> [Text]:
[Start of Attachment]

While on the drug, our creative endeavors seemed productive and useful. It is only after we have some clean time, that the insanity of our behavior became recognizable. It is disheartening to savor the beauty we created on Adderall.  Beautiful though it may be, it is not worth the cost.

 

One of the crazy OCD creative behaviors I indulged in while on the drug was excavating quarry rock from an old abandoned sand wash, as the old timers called it. It was located at an industrial site that used a machine that gathered up boulders, rocks of all sizes, pebbles and ultimately sand from a freshwater lake. The lake was fed by an underground stream, origins unknown. The rock was tumbled and mesmerizingly beautiful. 

 

All of this circumstance came about because my job got outsourced. The company I worked for kept me on the payroll but moved me to another state to work in. So, every day I traveled from one state to another to make my living. I hated my new job and the awful commute. I was severely depressed and I was looking for a way out. I discovered Adderall through a psychiatrist who was treating me for depression. I began to kick ass on that stupid repetitive job and still had more juice to go after work. Thus began the romantic era with Adderall as a newly born Superman. Every day after work at 3:00 PM, I drove over to the quarry and changed into my work clothes. I wouldn’t get home until after dark. It was rare that I missed a day and would often go back on the weekends.

 

A machine gathered everything and put all of the rock on a long conveyer belt. The belt ran from the water to the shoreline, where it deposited the rock in perfectly sorted piles, large to small.

In summer, the piles of rock were completely disguised and impossible to see. This is because vegetation covered everything. The sand wash business closed up over 30 years ago and that was more than enough time for Mother Nature to reclaim everything.

[End of Attachment]

> [Prompt]:
In the quarry rock text, copy the stretch from "A machine gathered" through "large to small.", swapping "shoreline" for "lakeshore".

> [Raw data]:

[Start of Attachment]

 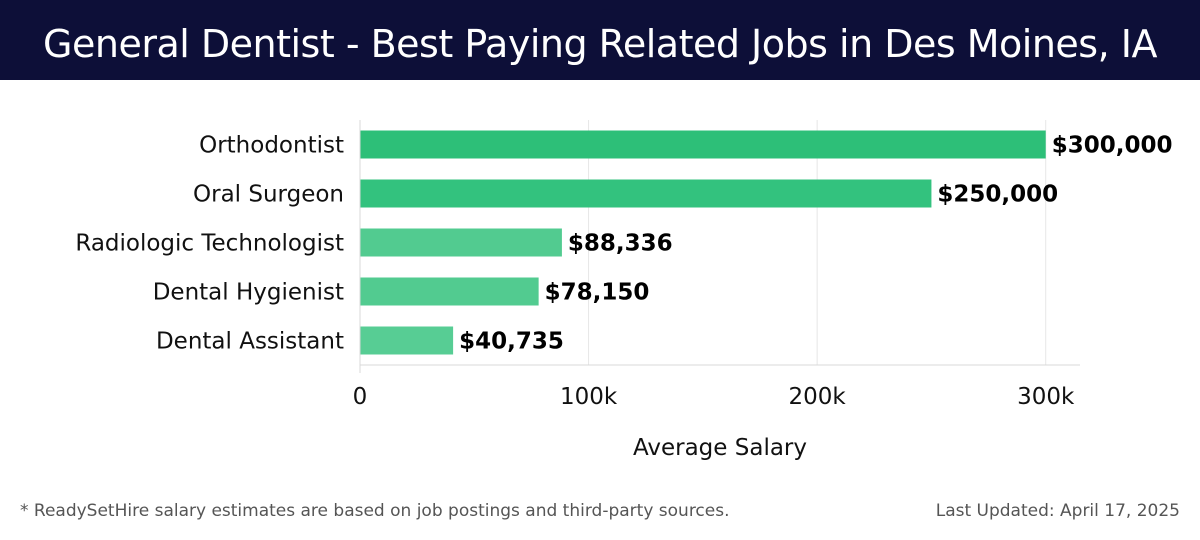 What do you see at coordinates (268, 195) in the screenshot?
I see `category-label: Oral Surgeon` at bounding box center [268, 195].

[End of Attachment]

> [Exercise result]:
A machine gathered everything and put all of the rock on a long conveyer belt. The belt ran from the water to the lakeshore, where it deposited the rock in perfectly sorted piles, large to small.